Enhanced angiogenesis of human umbilical vein endothelial cells via THP-1-derived M2c-like macrophages and treatment with proteasome inhibitors 'bortezomib and ixazomib'

Abstract

The leading cause of cancer-related death is lung cancer, with metastasis being the most common cause of death. To elucidate the role of macrophages in lung cancer and angiogenesis processes, we established an in vitro co-culture model of A549 or HUVEC with THP-1 cells that polarized to M2c macrophages with hydrocortisone. The proteasome inhibitors bortezomib and ixazomib were investigated for their effects on proliferation, invasion, migration, metastasis, and angiogenesis pathways.
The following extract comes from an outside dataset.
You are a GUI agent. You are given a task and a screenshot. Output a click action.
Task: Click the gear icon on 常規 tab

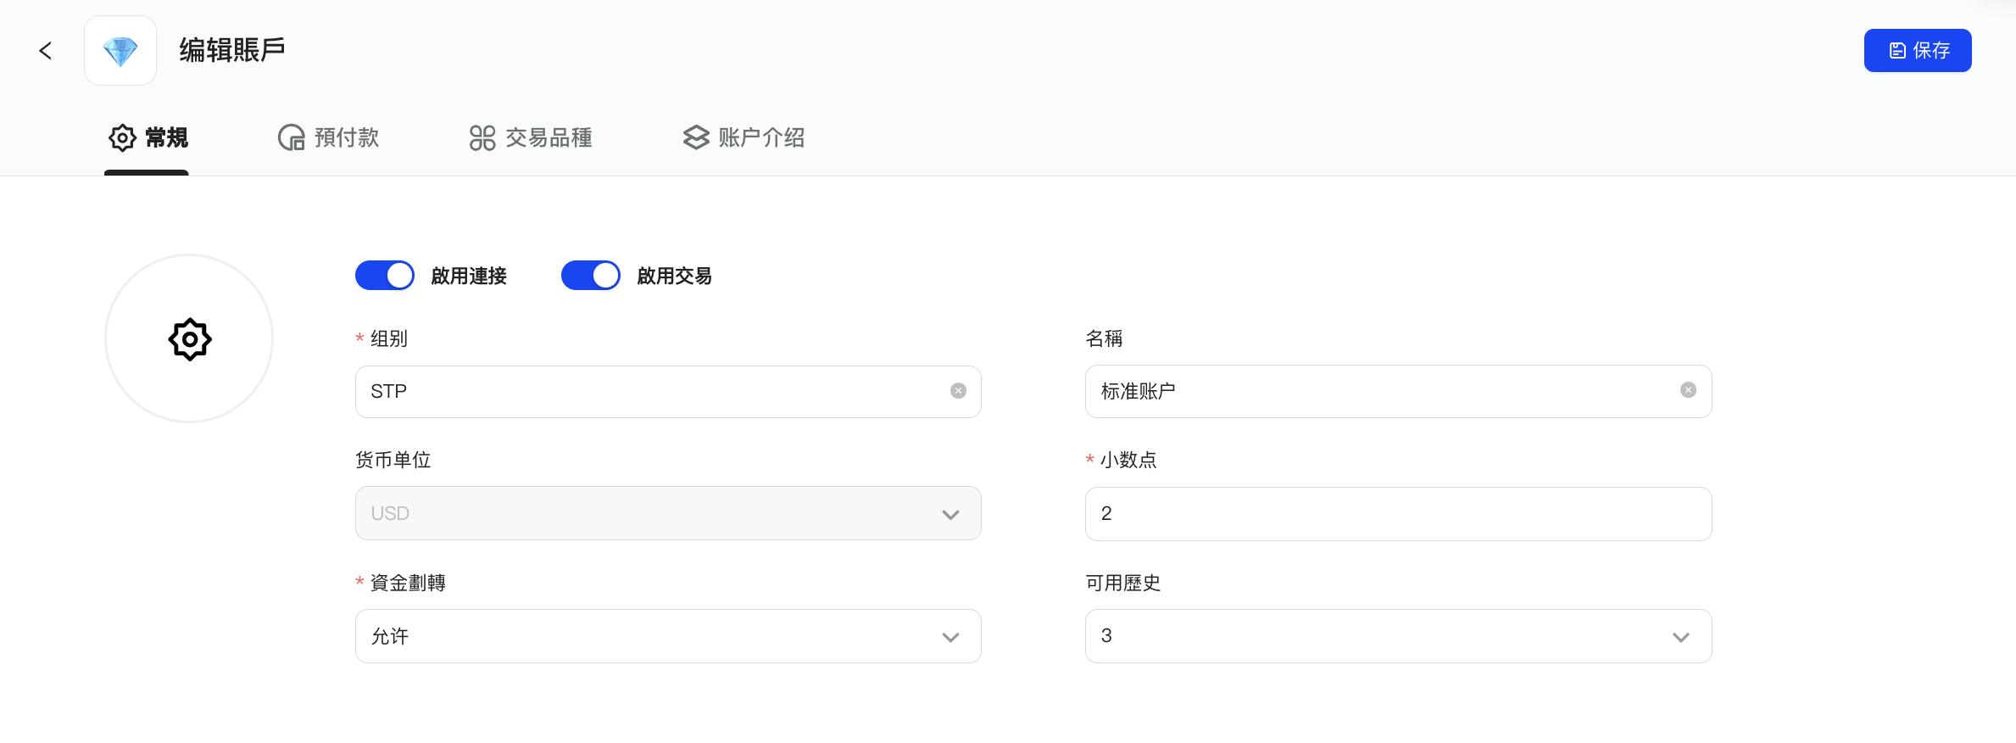pos(122,137)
The effects of bortezomib and ixazomib on gene expression in gene panels, including crucial genes related to angiogenesis and proteasomes, were investigated after the co-culture model to determine these effects at the molecular level. In conclusion, bortezomib and ixazomib showed antiproliferative effects in both cells, as well as in M2c macrophage co-culture. M2c macrophages also increased invasion in A549 cells and both invasion and migration in HUVEC. mRNA expression upregulation, specifically in the NFKB and VEGF genes, supported the metastatic and angiogenic effects found in A549 and HUVEC with M2c macrophage co-culture. Additionally, bortezomib inhibited the VEGFB pathway in HUVEC and NFKB1 in A549 cells. The significant findings obtained as a result of this study will provide information regarding angiogenesis induced by M2 macrophages.